Our good friends at the Project Gutenberg have made the entire text of the Anatomy available for free to the public. You can access the entire text here.

About the same time as this, I discovered Zipf’s law and it’s sister laws: Benford’s law and the Pareto distribution. (Terry tao has a nice post describing all three and how they relate to each other.)

Zipf’s law is an empirical law which says that certain data sets can be approximated by the Zipfian distribution, which is a part of a family of more general discrete power-law probability distributions. More precisely, Zipf’s law states that if X is a discrete random variable, then the n^{th} largest value of X should be approximately C n^{-\alpha} for the first few n=1,2,3 \ldots and parameters C, \alpha >0. Of course, this does not hold for any discrete random variable X. A natural question is to ask which X follows Zipf’s law. As far as I know, apart from a few general comments about X, nothing further can be said regarding this question. Terry Tao says the above laws are seen to approximate the distribution of many statistics X which

  1. take values as positive numbers
  2. range over many different orders of magnitude
  3. arise from a complicated combination of many largely independent different factors
  4. have not been artifically rounded or truncated

Tao gives examples where, if hypotheses 1 and 4 are dropped, other laws rather than ones like Zipf’s law come into play.

Zipf’s law posits an inverse relation between the ranks and frequencies, which is only common sense. So we look at a text, say the Anatomy, look at each word in it, note its frequency and then assign a rank to each word based on its frequency. So one would expect the words “and”,”the” and “if” to have a really low rank, and thus a really high frequency. One can see this clearly in the histogram below. The word “and” is ranked 1 and it has the highest frequency among all other words.

Say now, that on a whim, (to test my insane python skillz) I write a program to fetch the entire text of the Anatomy and then with the text, I make a histogram of words and their frequencies. Here’s the program. (The whole book is available in plain text by the way.
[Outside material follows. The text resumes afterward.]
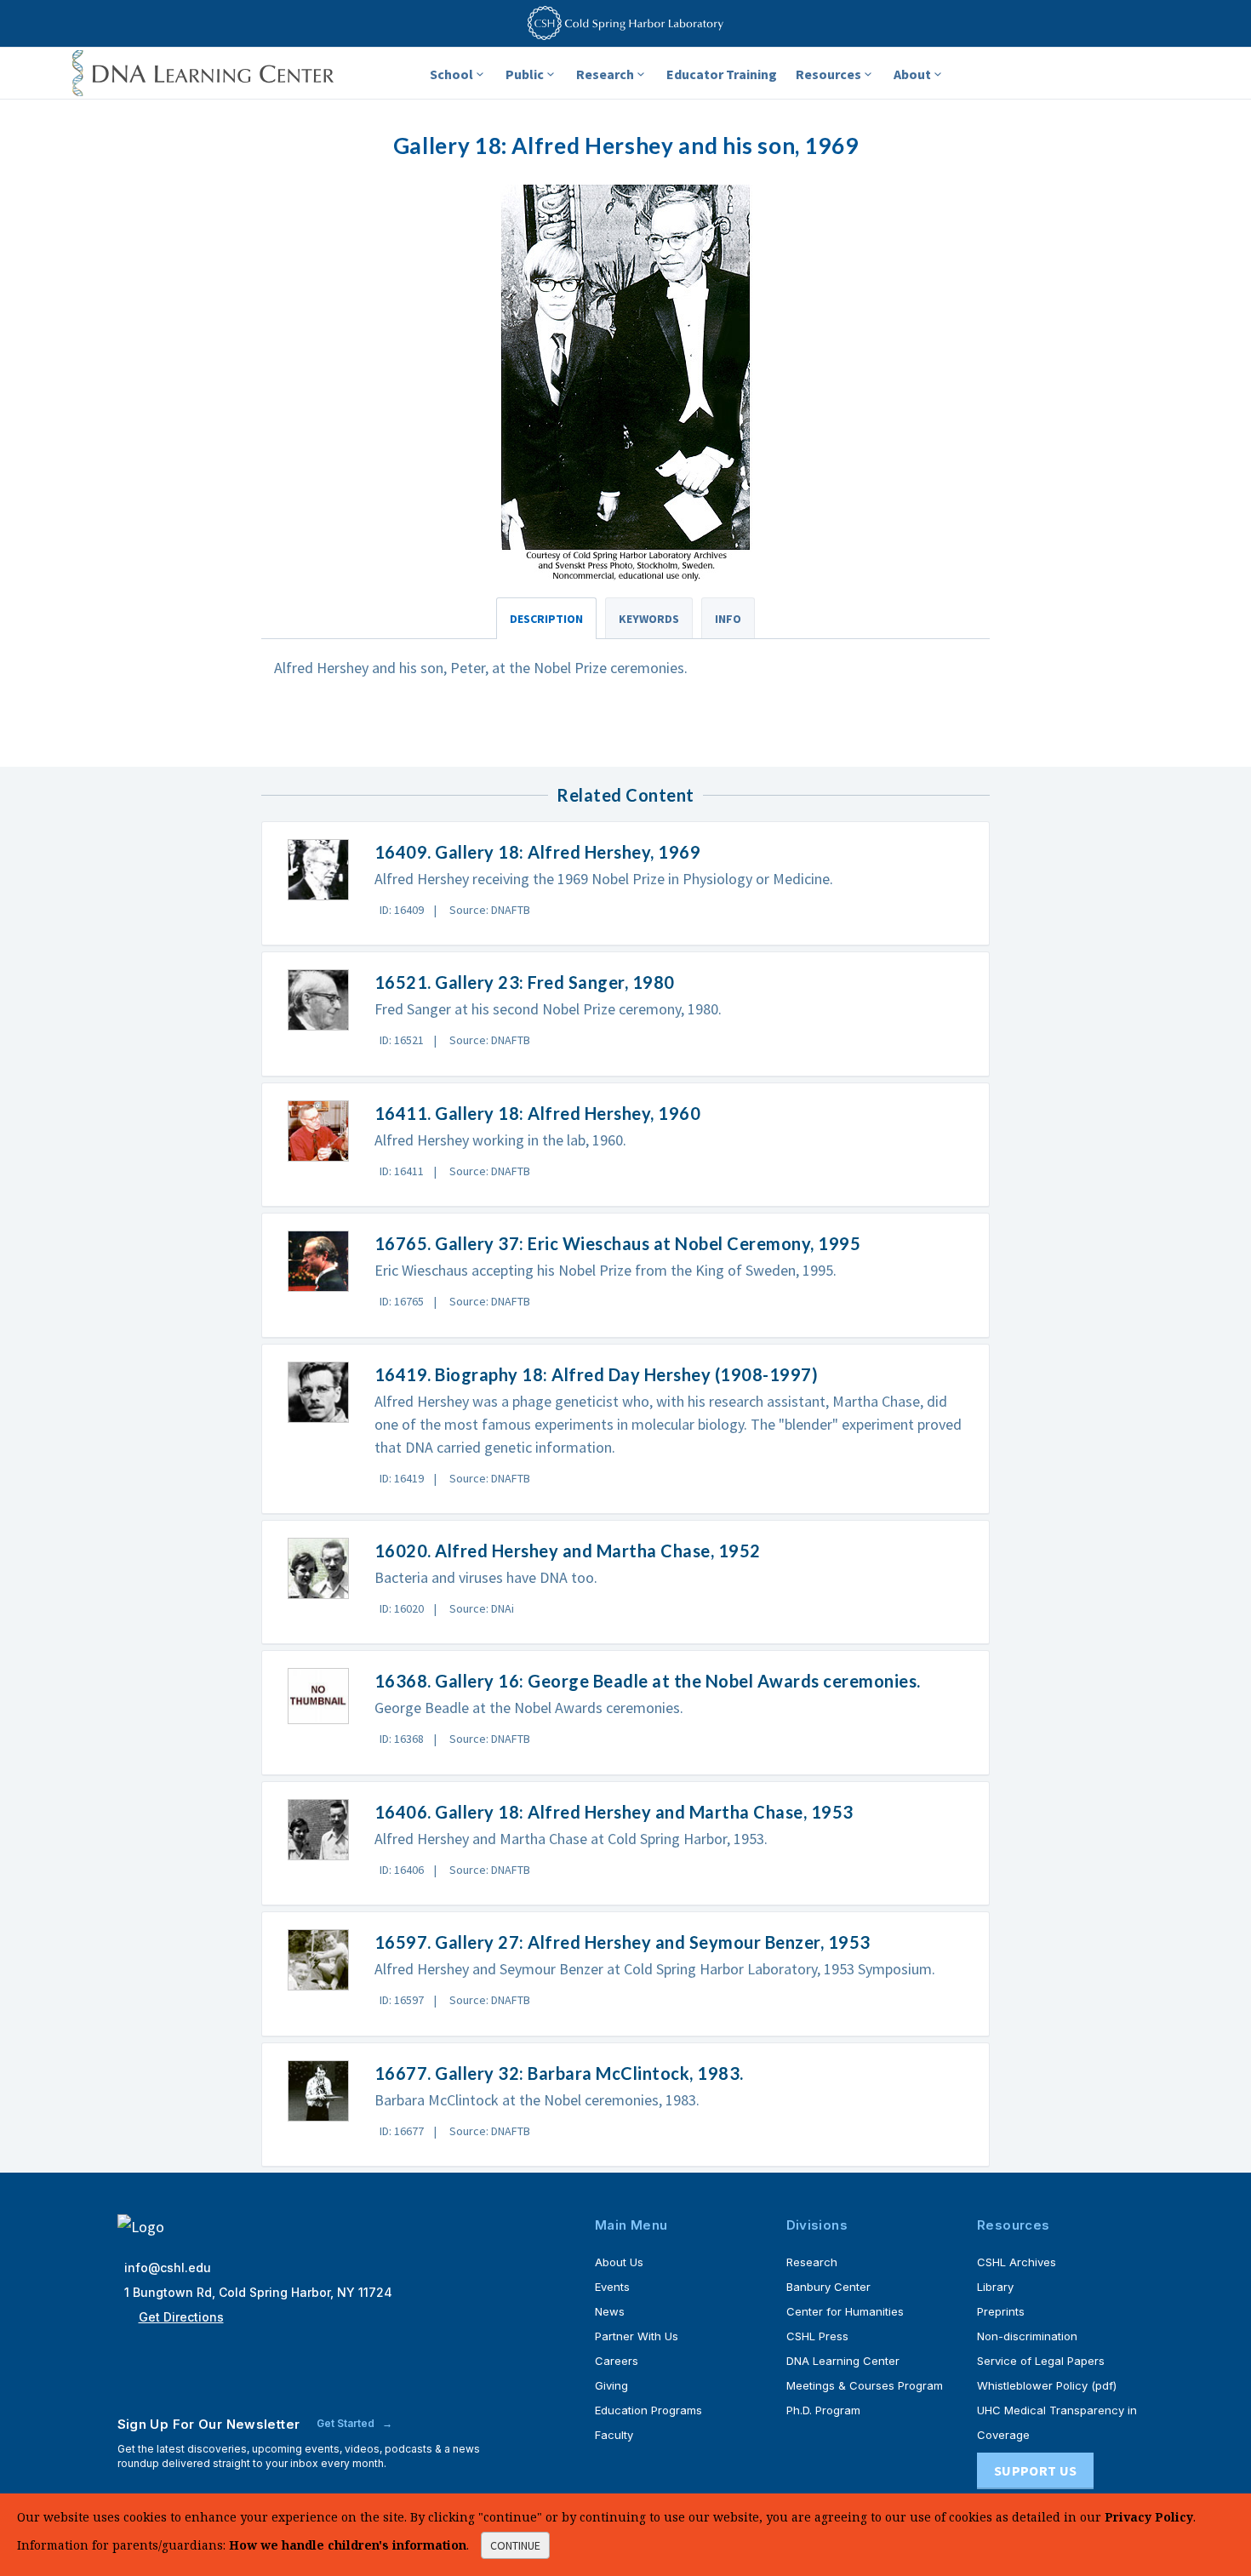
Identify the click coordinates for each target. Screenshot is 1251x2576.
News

So I just had to wget the whole thing available here.)

"""Let us look at the word frequency in The Anatomy of Melancholy"""
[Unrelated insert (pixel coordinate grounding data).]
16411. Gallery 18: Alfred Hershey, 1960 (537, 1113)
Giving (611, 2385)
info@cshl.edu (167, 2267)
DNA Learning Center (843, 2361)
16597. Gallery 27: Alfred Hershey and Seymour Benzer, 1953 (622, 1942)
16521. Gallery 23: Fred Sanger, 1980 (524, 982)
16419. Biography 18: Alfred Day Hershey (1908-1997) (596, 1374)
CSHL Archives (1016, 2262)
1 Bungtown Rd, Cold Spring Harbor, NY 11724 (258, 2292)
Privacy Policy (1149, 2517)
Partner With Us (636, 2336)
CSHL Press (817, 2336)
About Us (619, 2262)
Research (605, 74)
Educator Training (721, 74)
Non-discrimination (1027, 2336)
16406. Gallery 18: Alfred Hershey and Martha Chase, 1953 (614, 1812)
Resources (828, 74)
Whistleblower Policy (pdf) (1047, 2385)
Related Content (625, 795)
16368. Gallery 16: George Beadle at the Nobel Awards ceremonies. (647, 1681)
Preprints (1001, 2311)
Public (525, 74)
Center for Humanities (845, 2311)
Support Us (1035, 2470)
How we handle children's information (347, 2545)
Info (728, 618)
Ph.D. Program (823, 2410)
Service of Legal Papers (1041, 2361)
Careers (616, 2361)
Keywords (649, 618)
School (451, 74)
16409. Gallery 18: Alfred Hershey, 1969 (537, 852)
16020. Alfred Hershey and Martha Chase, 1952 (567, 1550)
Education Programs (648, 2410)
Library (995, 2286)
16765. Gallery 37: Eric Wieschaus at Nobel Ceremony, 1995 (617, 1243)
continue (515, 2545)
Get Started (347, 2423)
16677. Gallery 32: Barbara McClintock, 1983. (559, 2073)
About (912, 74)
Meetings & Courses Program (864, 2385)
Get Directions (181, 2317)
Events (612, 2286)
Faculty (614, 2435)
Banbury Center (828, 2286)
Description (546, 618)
from collections import Counter
from math import log
import numpy as np
import matplotlib.pyplot as plt

file = "TAM.txt"

with open(file) as mel:
       contents = mel.read()
       words = contents.split()

"""gives a list of tuples of most common words with frequencies."""
comm = Counter(words).most_common(100)

""" Isolate the words and frequencies and also assign ranks to the words. """
labels = [i[0] for i in comm]
values = [i[1] for i in comm]
ranks = [labels.index(i)+1 for i in labels]
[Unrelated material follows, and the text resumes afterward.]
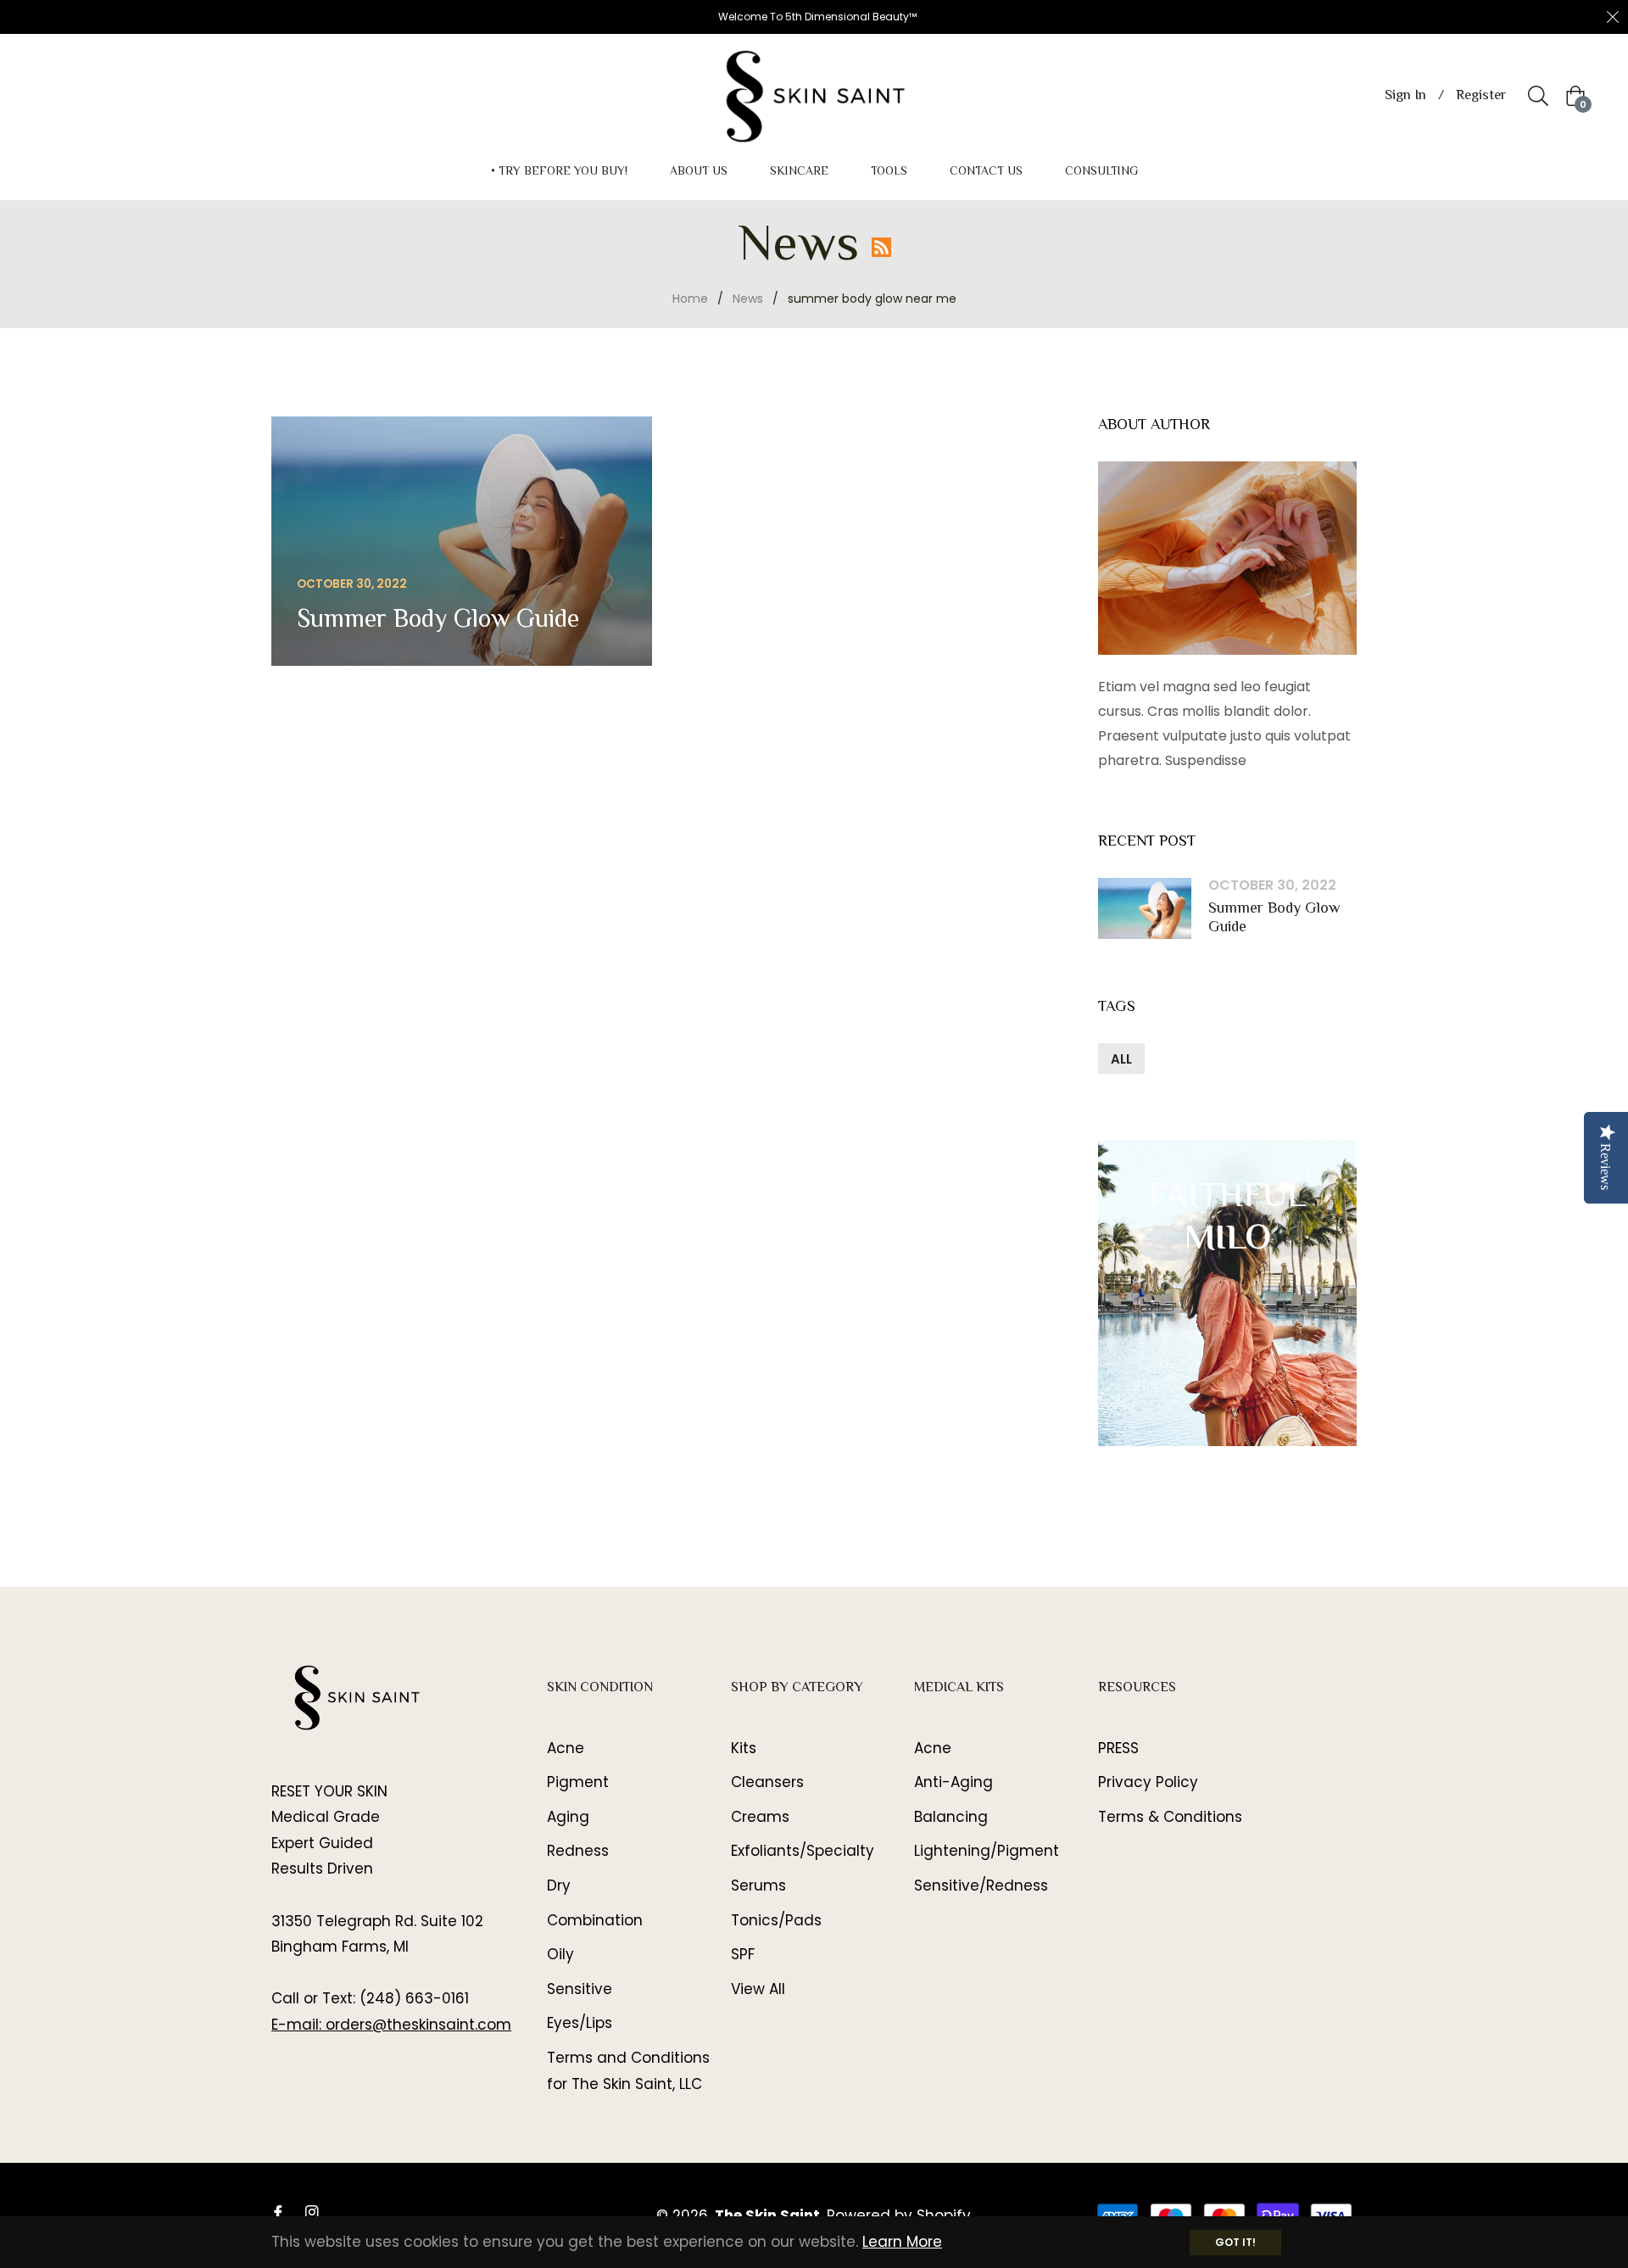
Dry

indexes = np.arange(len(labels))
width = 0.2

"""Histogram of word frequencies"""
plt.title("Frequency of words in 'The Anatomy of Melancholy' ")
plt.xlabel("Ranked words")
plt.ylabel("Frequency")
plt.bar(indexes, values, width)
plt.xticks(indexes + width * 0.5, labels, rotation='vertical')
plt.show()

This then gives us the following graph.

2016-05-19-122614_1366x768_scrot.png

Now compare this with the picture below.

qSUgV

Doesn’t it make you want to scream, “Zipf!”?

Just to add even more weight to our hypothesis, let’s just plot the log of the frequencies against the log of the ranks of the words. If there is a power-law being followed here, we would expect the log-log graph of ranks and frequencies to be linear.

So put that into the code.

""" Log-Log graph of ranks and frequencies """

logvals=[log(x) for x in values]
logranks=[log(x) for x in ranks]

plt.title("Log-Log graph of ranks and frequencies of words in 'The Anatomy of Melancholy' ")
plt.xlabel("logranks")
plt.ylabel("logvals")
plt.scatter(logranks,logvals)
plt.show()

This now gives us the following plot.

2016-05-19-124124_1366x768_scrot

Hmm. Seems like there is a quantity x_{\text{min}} after which the plot is almost linear. That is, it looks like the tail follows a power-law. Naturally, at this stage, we would want to do a least squares linear regression and fit a line to this plot, and if it’s a good fit, use that to conclude that we have a power-law!

Unfortunately, it’s not that simple. A lot of distributions give a straight-ish line in a log-log plot. So that is just not enough.

Also, like how Cosma Rohilla Shalizi states in his blog, least squares linear regression on a log-log plot is a bad idea, because even if your data follows a power-law it gives a bad estimate on the parameters x{{\text{min}} and \alpha. Cosma even adds that even though this was what Pareto essentially did in 1890, “there is a time and place to be old school, and this is not it”.

We talked about x_{\text{min}} above. How do we get an estimate of that? How do we know where the power-law starts?

All fantastic questions! What about answers?

Well, up till 2009, no one knew how to answer them. Then there was a paper by Clauset,Shalizi and Newman which set all these matters to rest.

Indeed, to state whether a given data set is approximated satisfactorily by a power-law such as Zipf’s law is quite a tricky business, and it is this question which we shall be tackling later on. I hope to write another blog post after I’ve read through the paper and coded their recipe.

Till then, cheers!